The sector’s first bulk order of fully off-site homes has moved a step closer, as a group of north west landlords seeks a project manager to oversee a potential 500-home programme.
Modular Allianz, a consortium representing 17 north west social landlords and Manchester City Council, hopes to jointly procure a bulk order to tap into the speed and quality advantage offered by offsite housing.
The Allianz hopes to have some of its projects onsite by the end of the 2015/16 financial year, and will now recruit a project manager, as it seeks to identify suppliers to factory-produce a total of 500 new affordable homes.
Off-site construction requires bulk orders to make it work economically, with suppliers requiring a continuous workload to maintain business.
The Allianz will standardise specification for the homes ‘as much as practicable’ to help secure cost efficiencies.
The group has identified sites for more than 500 homes across the north west by March 2018, with each partner committing a small number of schemes.
Peter Bojar, development director at Great Places Housing Group, said: ‘There is a push to increase the supply of housing and offsite is a way of doing that.’
The Allianz brings together Great Places Housing Group, Bolton at Home, Wulvern Housing, Equity Housing, Northwards, Riverside, Together Housing Group and JV North – a procurement chain of 10 landlords led by New Charter.

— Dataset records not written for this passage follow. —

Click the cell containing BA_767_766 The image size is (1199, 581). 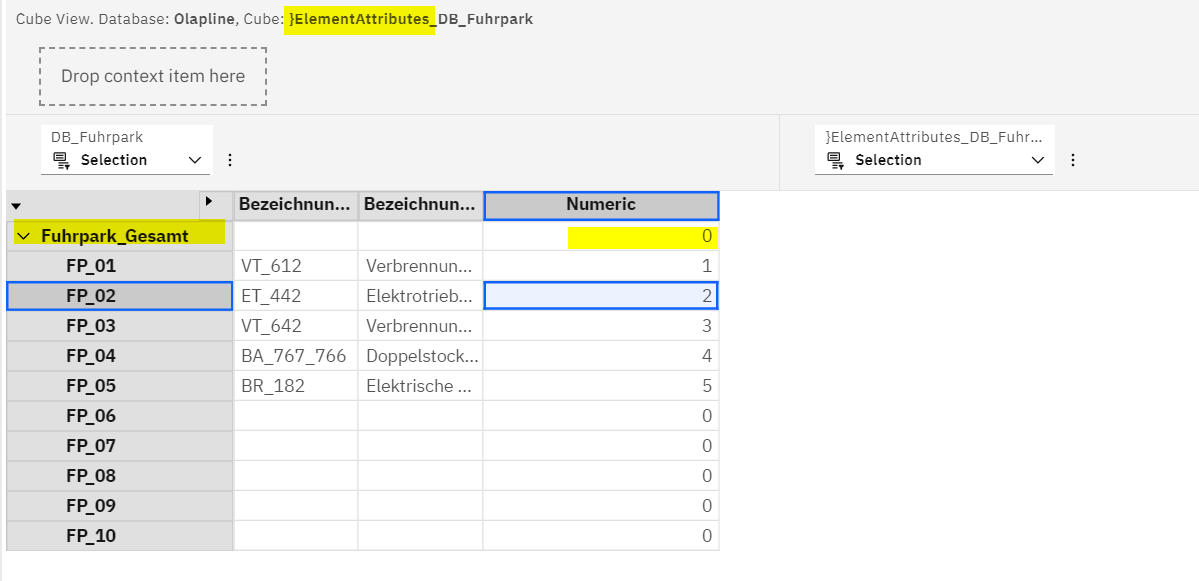(295, 356)
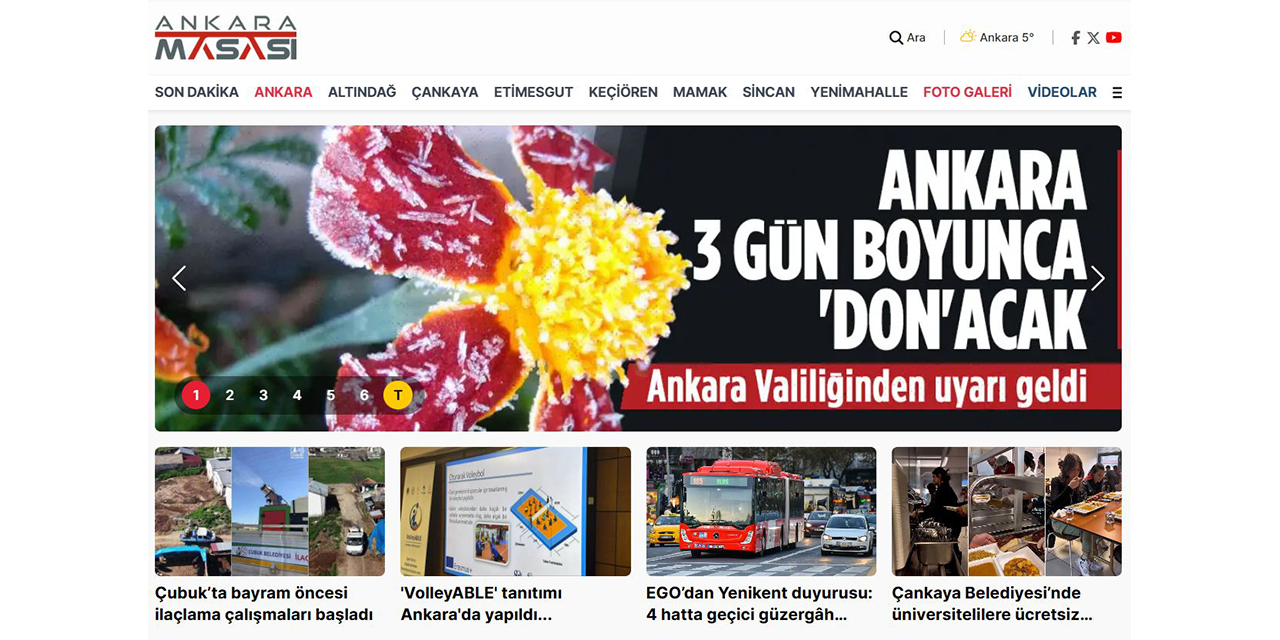Screen dimensions: 1280x640
Task: Click the Ankara Masası logo
Action: pos(228,37)
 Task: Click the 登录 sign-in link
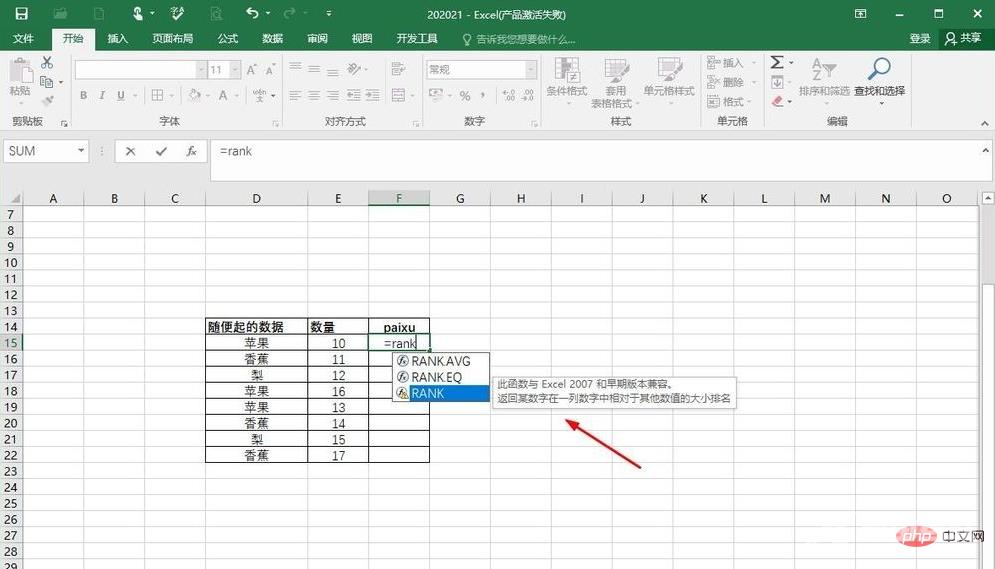click(920, 39)
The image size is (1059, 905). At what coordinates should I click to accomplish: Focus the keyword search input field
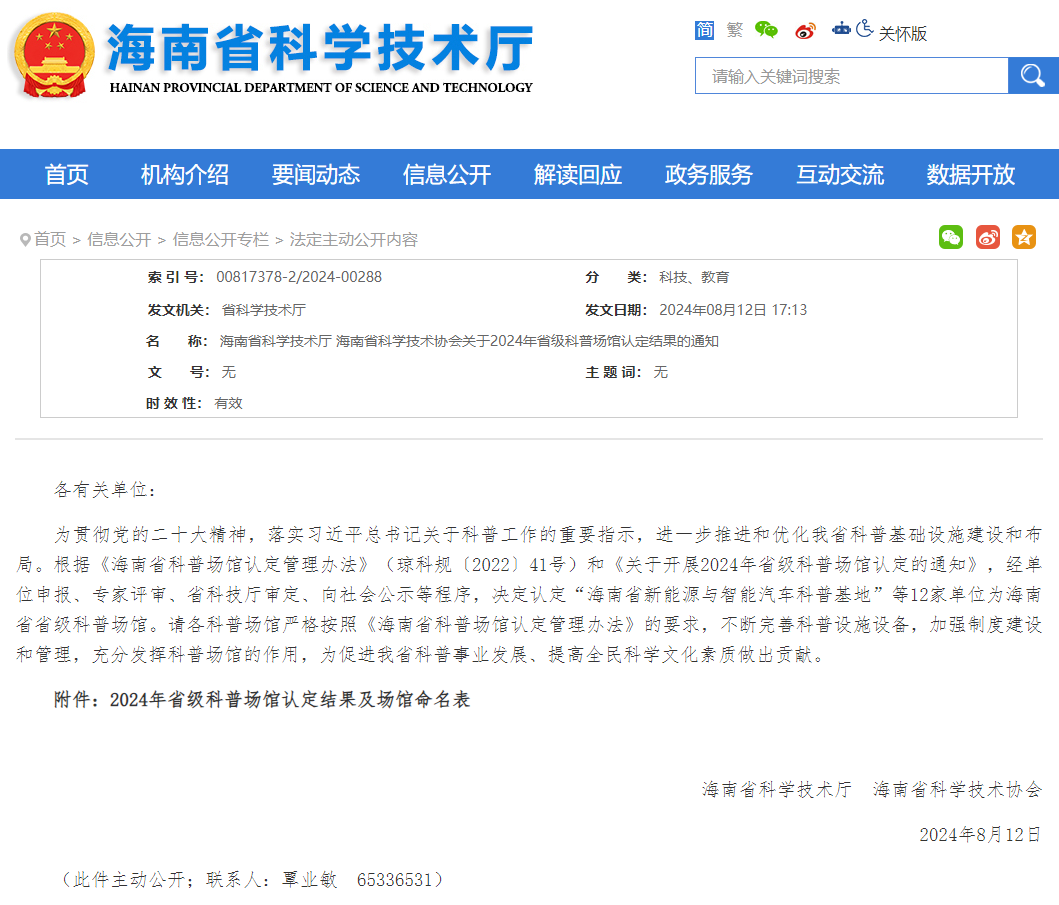851,76
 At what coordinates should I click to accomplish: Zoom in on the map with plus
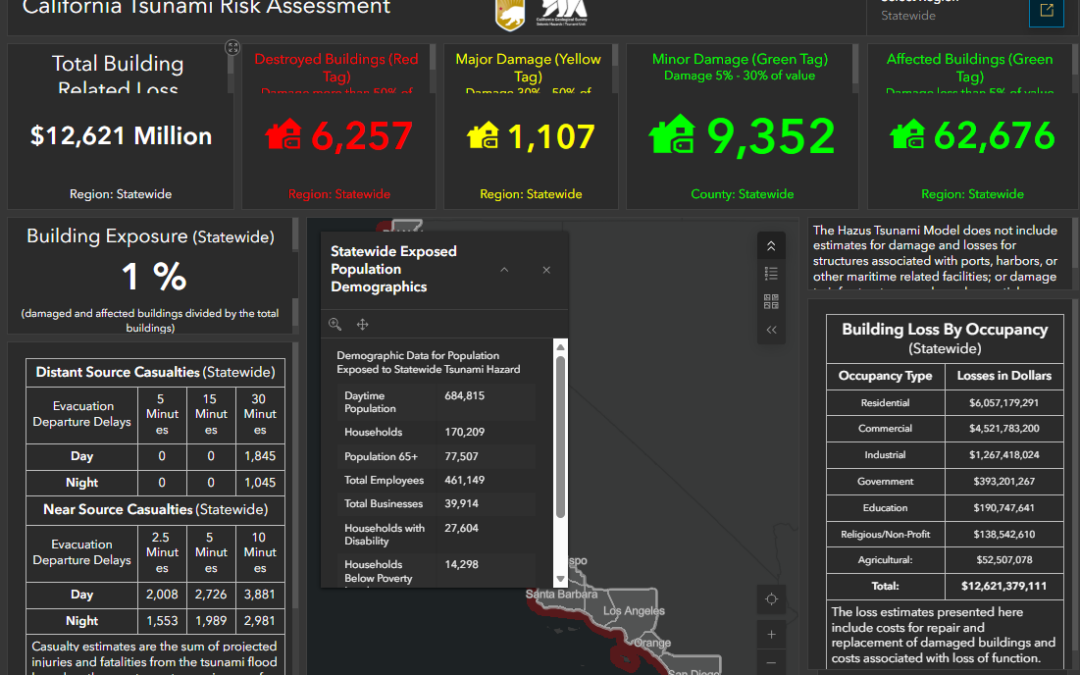point(770,634)
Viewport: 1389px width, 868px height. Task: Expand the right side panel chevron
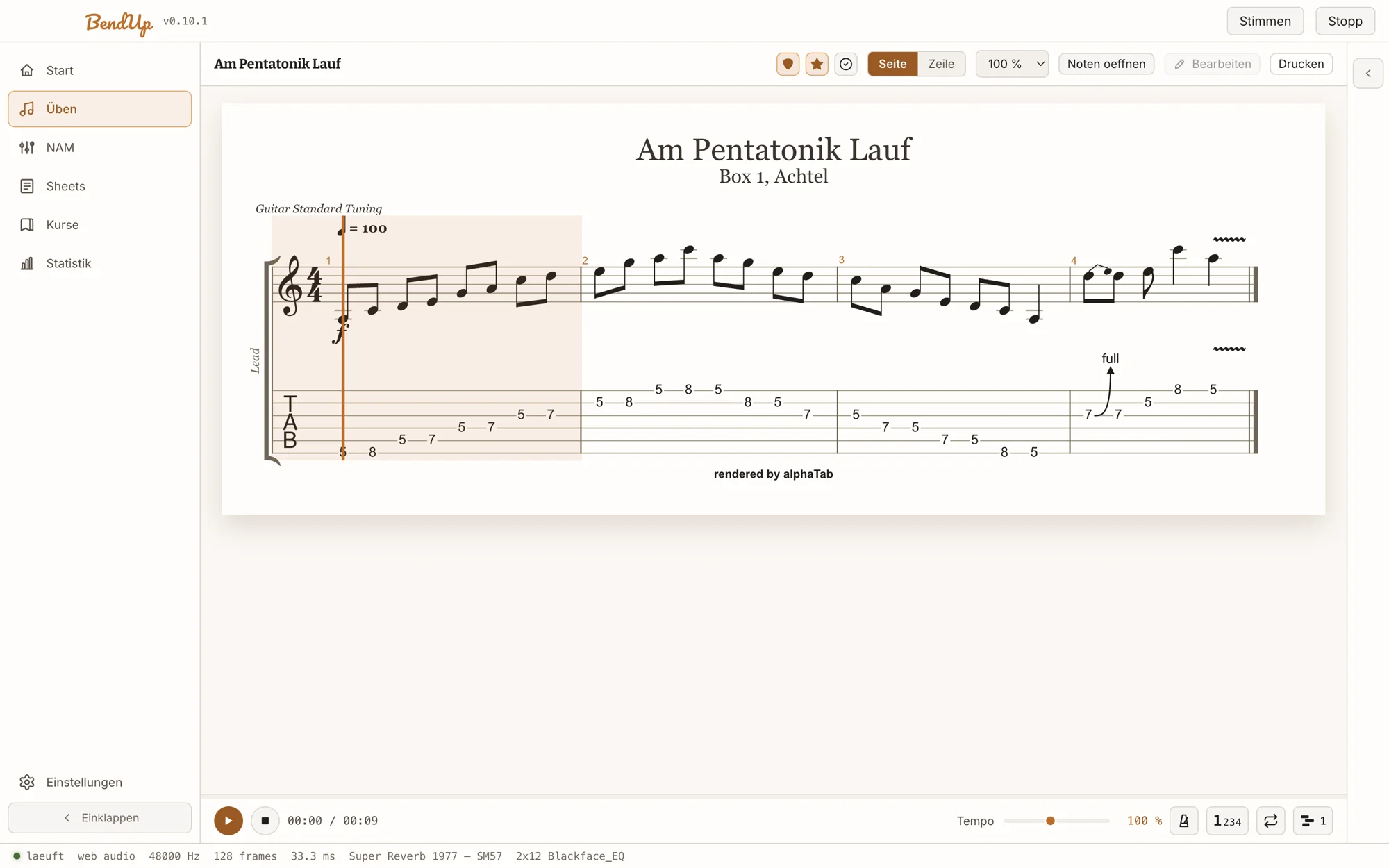[1368, 73]
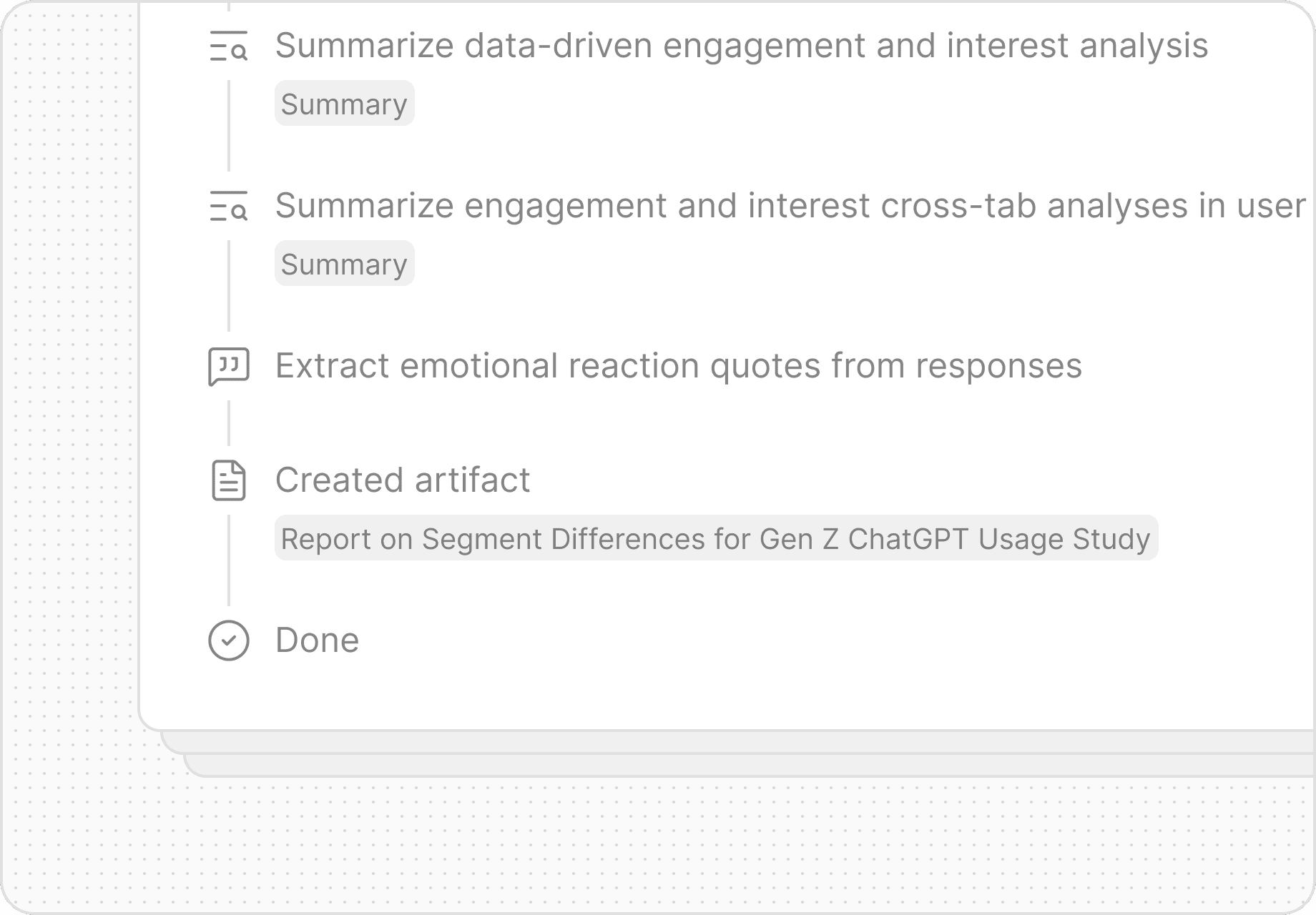Click the checkmark circle icon beside Done
The height and width of the screenshot is (915, 1316).
tap(228, 640)
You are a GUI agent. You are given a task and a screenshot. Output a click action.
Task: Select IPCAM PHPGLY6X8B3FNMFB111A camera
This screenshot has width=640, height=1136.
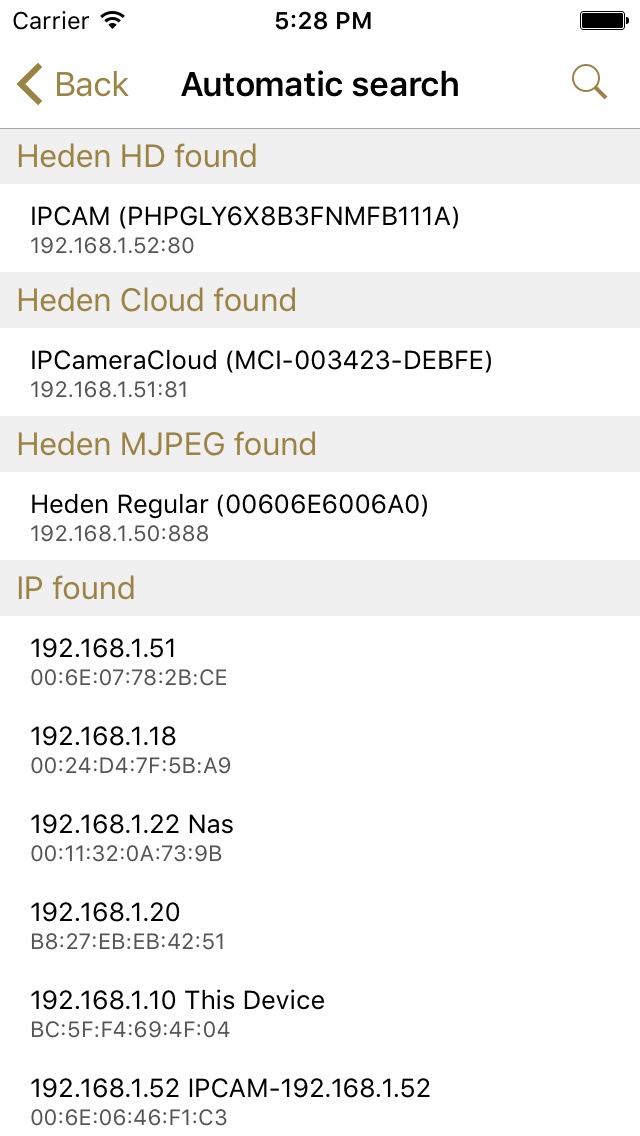(320, 228)
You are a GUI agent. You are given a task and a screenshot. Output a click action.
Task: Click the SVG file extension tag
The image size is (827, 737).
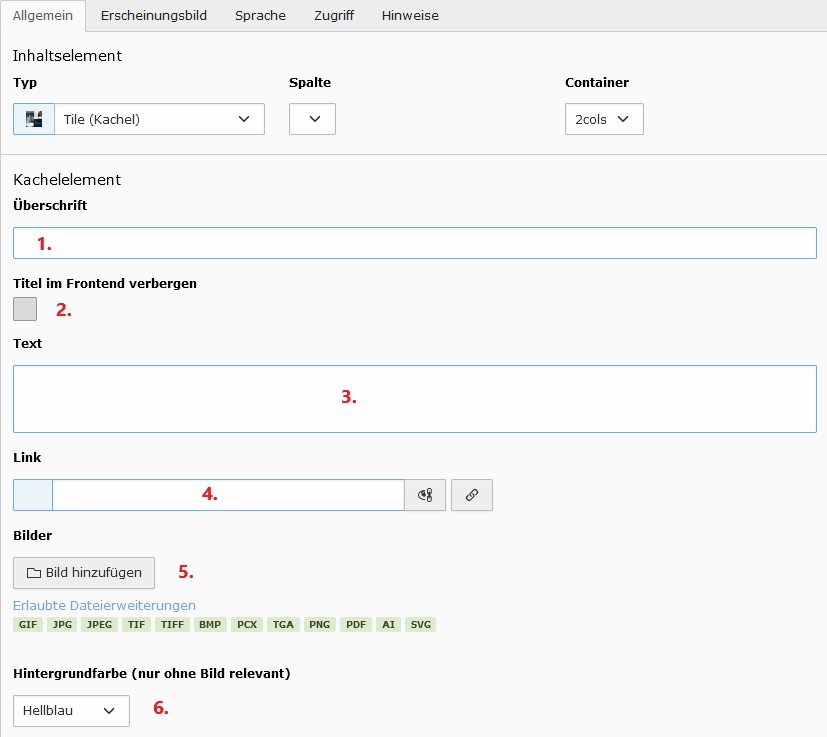420,625
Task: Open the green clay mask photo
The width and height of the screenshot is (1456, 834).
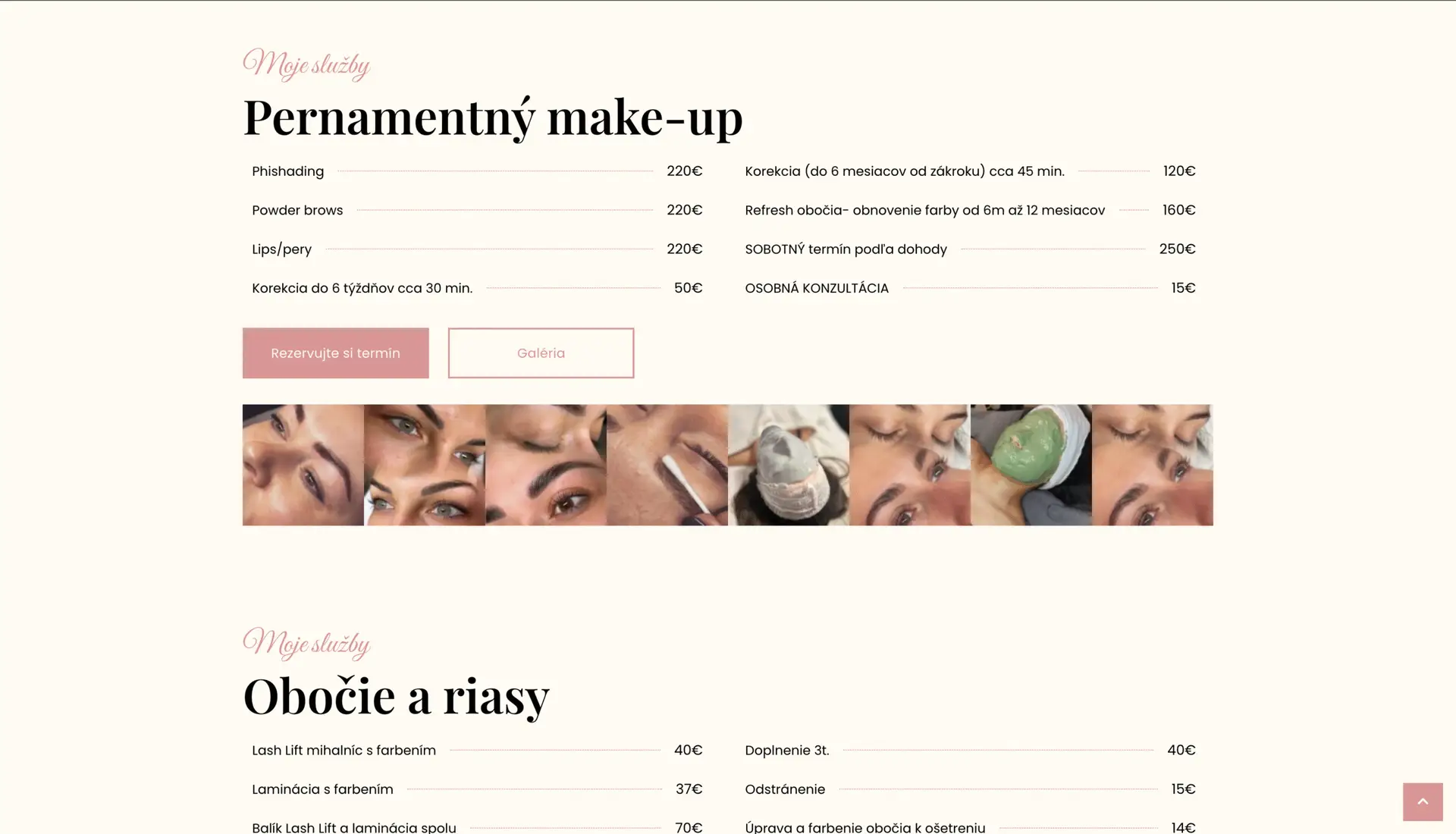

The group is working with offsite construction experts at Salford University and Manchester City Council.
The coalition government set a target of 20% of the homes built under the Affordable Homes Programme 2015/20 to be constructed in factories.
Mr Bojar said the plan was to order homes which would be fully built in a factory and then delivered to the construction site.
Accord Homes has had a timber frame factory since 2011, but full modular construction on this scale would be new territory for the sector.